A GROUP of independent Christian schools is challenging the Government’s ban on corporal punishment, which comes into force this week, claiming that smacking is “moderate and loving discipline.”

Forty members of the Christian Schools’ Trust are contesting the ban through the European Court of Human Rights, claiming that the legislation is an infringement of “religious and parental” rights. The existing ban on corporal punishment for pupils in state schools will be extended to private schools when the Schools Standards and Framework Act comes into force tomorrow.

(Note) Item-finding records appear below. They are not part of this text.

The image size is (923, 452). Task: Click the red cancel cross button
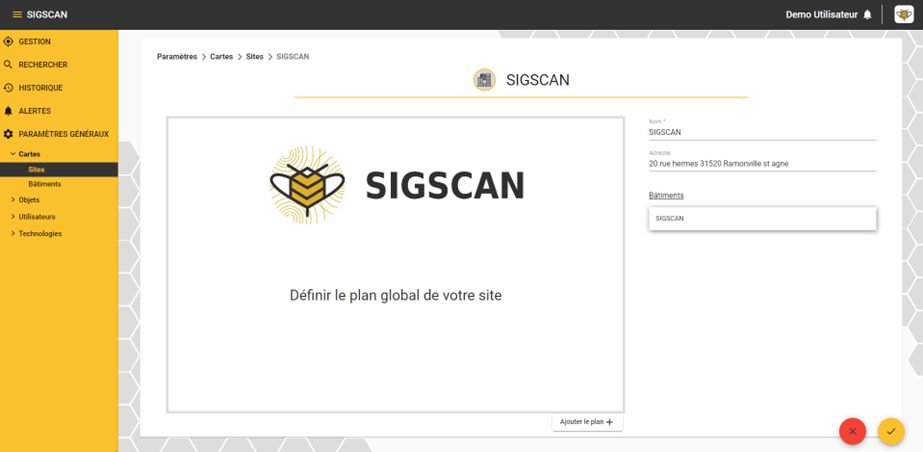[853, 431]
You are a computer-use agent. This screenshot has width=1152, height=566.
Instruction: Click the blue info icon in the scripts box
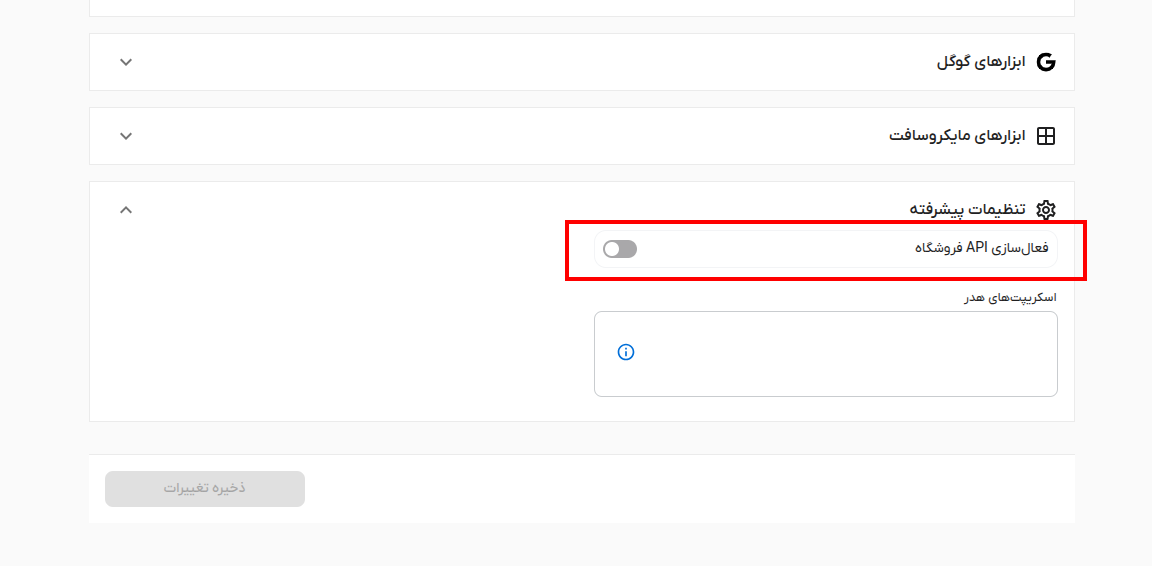tap(626, 352)
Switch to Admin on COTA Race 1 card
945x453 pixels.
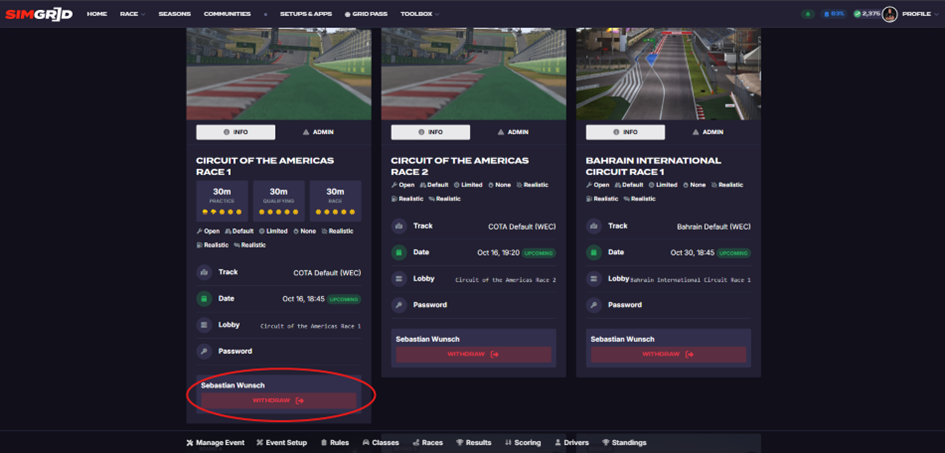tap(318, 132)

Philip Williamson, headmaster of the Christian Fellowship School in Edge Hill, Liverpool, claimed that assaults on teachers had increased since the ban was imposed in state schools 13 years ago. He said: “We are not seeking a return to a Dickensian age of six of the best. What we are seeking is reasonable, moderate and loving discipline. It has a beneficial effect on some children; they understand where the boundaries of acceptability are and they become responsible citizens in society.”

Mr Williamson uses a “paddle” — a wooden ruler — to hit older boys, and girls are given the strap. Pupils under 10 are smacked on the hand or leg. He said that 90 per cent of the 200 children at his school, aged four to 16, never got smacked.

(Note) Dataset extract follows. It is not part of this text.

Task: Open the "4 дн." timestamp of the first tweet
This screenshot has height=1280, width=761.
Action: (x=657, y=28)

Peter Newell, co-ordinator of the End Physical Punishment of Children campaign, rejected Mr Williamson’s claims and said that the legal challenge had “no hope” of success. He said: “Teachers have for a long time supported abolition and the Independent Schools’ Joint Council which represents more than 80 per cent of independent schools has also supported this. This is just a tiny minority of schools bringing this action.”

A spokesman for the Department for Education and Employment rejected Mr Williamson’s claims, saying: “There is no firm evidence to back up what he has said about assaults on teachers.”